Friday, June 11, 2010
Market Commentary:

It was another volatile week on Wall Street as investors digested a slew of economic data. Stocks edged higher on Friday as volume was slid compared to Thursday’s levels on both major exchanges. Advancers led decliners by over a 2-to-1 ratio on the NYSE and the Nasdaq exchange. There were 19 high-ranked companies from the Leaders List that made a new 52-week high and appeared on the BreakOuts Page, higher than the 12 issues that appeared on the prior session.  New 52-week highs outnumbered new 52-week lows on the NYSE, but not on the Nasdaq exchange.

Monday-Tuesday’s Action: May’s Lows Are Testest But Will They Hold?

Stocks opened negatively reversed on Monday (opened higher but closed lower) as the euro slid to a fresh 4-year low. The selling continued in the aftermath of Friday’s dismal jobs report. Goldman Sachs (GS) got smacked after it received a subpoena from the Financial Crisis Inquiry Commission (FCIS) due to its failure to comply with requests for documents. Stocks finished mixed on Tuesday after Fed Chairman Ben Bernanke said he does not expect a “double dip” recession in the US.The Dow Jones Industrial Average, Nasdaq Composite, and small-cap Russell 2000 indexes all traded below their May 25, 2010 lows while the benchmark S&P 500 Index came within 2 points of last month’s low. So far, support near prior chart lows has been tested and appears to have held, but any further deterioration would suggest that another leg lower may follow.

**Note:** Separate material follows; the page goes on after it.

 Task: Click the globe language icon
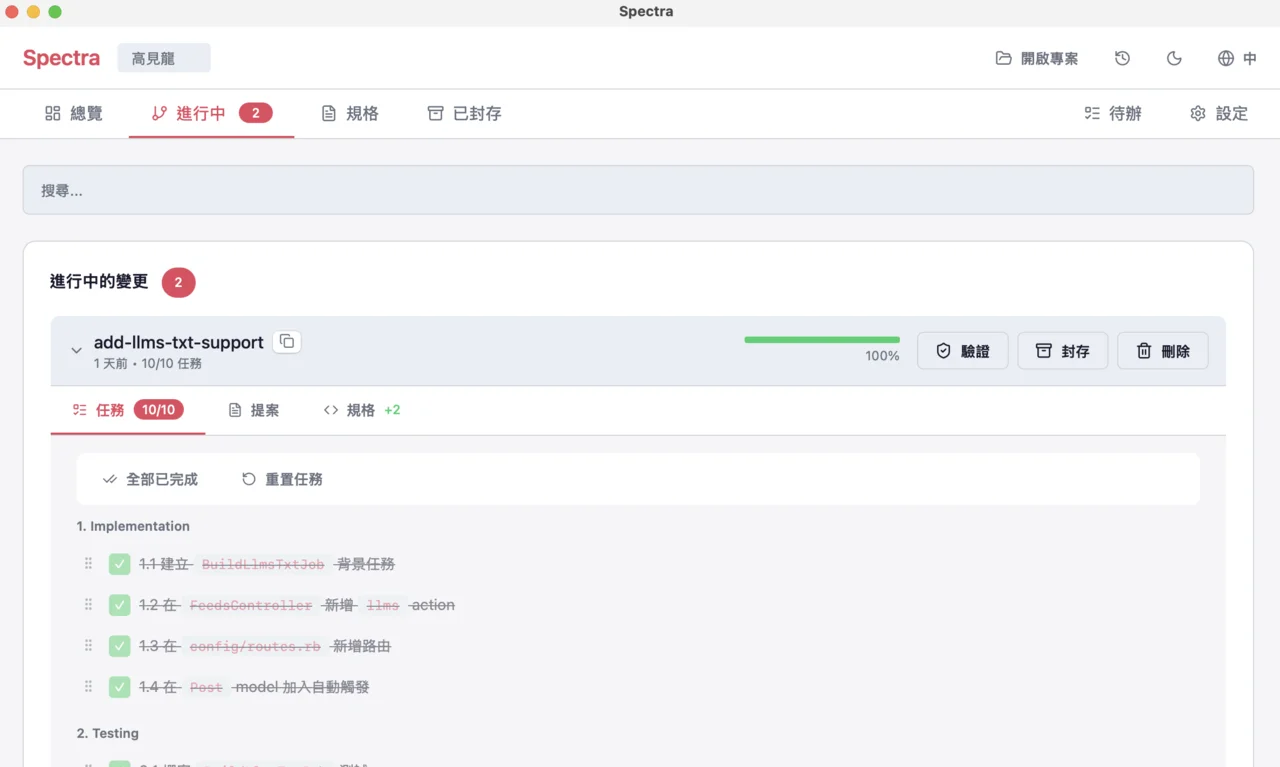tap(1226, 58)
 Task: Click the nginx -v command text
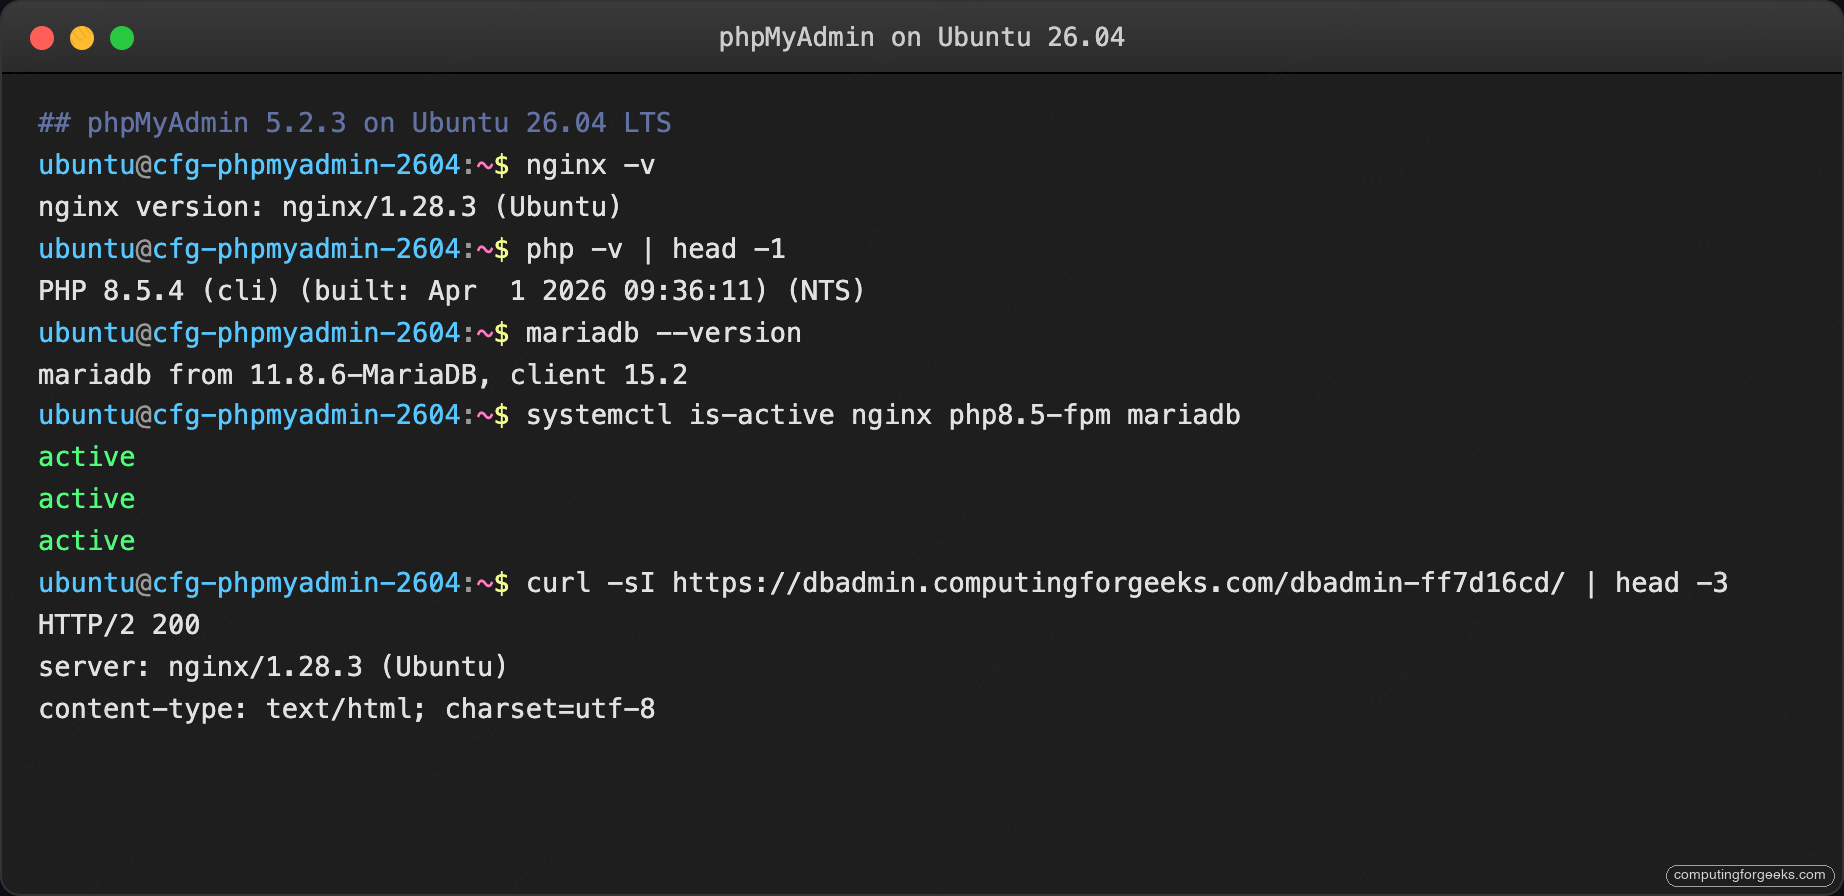click(590, 164)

Wednesday-Friday’s Action:

On Wednesday, stocks negatively reversed afte the Federal Reserve released its Beige Book. The Fed survey said economic growth was “modest” which worried investors. The Beige Book which is published two weeks before a Fed meeting said, “Economic activity continued to improve since the last report across all 12 Federal Reserve Districts, although many Districts described the pace of growth as ‘modest.’” The bulls showed up and stocks soaring on Thursday as the euro bounced from a 4 year low. However, volume, an important indicator of institutional sponsorship, was reported lighter than Wednesday’s levels on both major exchanges which prevented the S&P 500 from scoring a follow-through day (FTD) and suggested large institutions were not aggressively buying stocks.

Overnight, stocks in Asia rose after a slew of healthy economic reports were released from China, Japan and Australia. The latest data showed accelerating economic growth which was a welcoming sign from that region. Chinese exports surged to a six year high which helped reaffirm the notion that the world’s fastest-growing major economy will continue to fuel the global recovery. Japan’s GDP rose at an annualized +5% rate in the first quarter and Australia’s nonfarm payrolls report rose for a third consecutive month. In the US, weekly jobless claims fell while the trade deficit widened to the highest level in a year as exports fell. All this, sent the US dollar lower and a host of dollar denominated assets higher (mainly stocks and commodities) as these markets work off their deeply oversold levels. Stocks ended higher on Friday as the major averages consolidated a very volatile week and a lackluster retail sales report.

Market Action- In A Correction:

The benchmark S&P 500 Index marked Day 13 of its current rally attempt while narrowly avoiding undercutting its 5/25/10 low thus far but failed to score a proper FTD due to the light volume that accompanied Thursday’s strong move.  The Dow Jones Industrial Average marked Day 4 of its latest rally attempt while the Nasdaq composite marked day 2. It is well known that a market should not be considered “healthy” unless it trades above its rising 200-day moving average (DMA) line. The fact that all the major averages are below both their 50 & 200 DMA lines bodes poorly for the near term. That said, the bears will likely remain in control until the popular averages close above their important moving averages. Remember, we have seen these very strong light volume rallies in the past only to fail a few days later. Trade accordingly.